Want to share your content on R-bloggers? click here if you have a blog, or here if you don't.
Last week, I was looking for a way to construct nonparametric confidence intervals for average
effects in learningmachine
(using Student-T tests to construct confidence intervals for now). So, I thought of one and implemented it. The methodology combines stratified sampling with the generation of pseudo-observations derived from standardized residuals.
Not sure if it’s completely new or a breakthrough for reviewer no.2, but it seems to be working pretty well in many different use cases. As illustrated below (in particular in function compute_ci_mean
).
The Methodology: Breaking It Down
The approach can be broken down into four key steps:
1. Stratified Sampling
The first step involves splitting your data into three subsets: training, calibration, and test sets. This is done using stratified sampling, ensuring that each subset is representative of the entire dataset. This method reduces sampling bias, leading to more reliable and accurate estimates.
2. Estimation and Standardization
Next, the mean and standard deviation of the training set are calculated. These values are used to standardize the residuals from the calibration set. Standardization stabilizes the variance of the residuals, making them homoscedastic (i.e., having constant variance). This is crucial for the next steps as it simplifies the distribution of residuals, which will be used to generate pseudo-observations.
3. Generation of Pseudo-Observations
Pseudo-observations are created by adding back the standardized residuals to the test set values. These residuals are sampled from the standardized calibration residuals. The idea is to mimic potential future observations, allowing for a more accurate estimation of the sampling distribution of the mean.

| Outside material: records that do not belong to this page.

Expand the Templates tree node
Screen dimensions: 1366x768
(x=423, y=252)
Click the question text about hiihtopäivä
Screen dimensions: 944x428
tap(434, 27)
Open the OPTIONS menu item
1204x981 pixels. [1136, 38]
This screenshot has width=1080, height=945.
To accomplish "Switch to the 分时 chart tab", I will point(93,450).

4. Construction of the Confidence Interval
Finally, the means of the pseudo-observations are computed. The empirical quantiles of these means are used to form the lower and upper bounds of the confidence interval. This nonparametric CI captures the true mean with a specified level of confidence without relying on parametric assumptions about the underlying distribution.
Why Does This Work?
The robustness of this method lies in a few key mathematical principles:
- Law of Large Numbers (LLN): Ensures that as the sample size increases, the sample mean converges to the true population mean.
- Central Limit Theorem (CLT): Even if the original data isn’t normally distributed, the distribution of the sample means (from the pseudo-observations) will approximate a normal distribution as the sample size grows.
- Stratified Sampling: Helps in reducing variance and ensuring that the subsamples are representative of the overall data, which improves the accuracy of the estimated confidence interval.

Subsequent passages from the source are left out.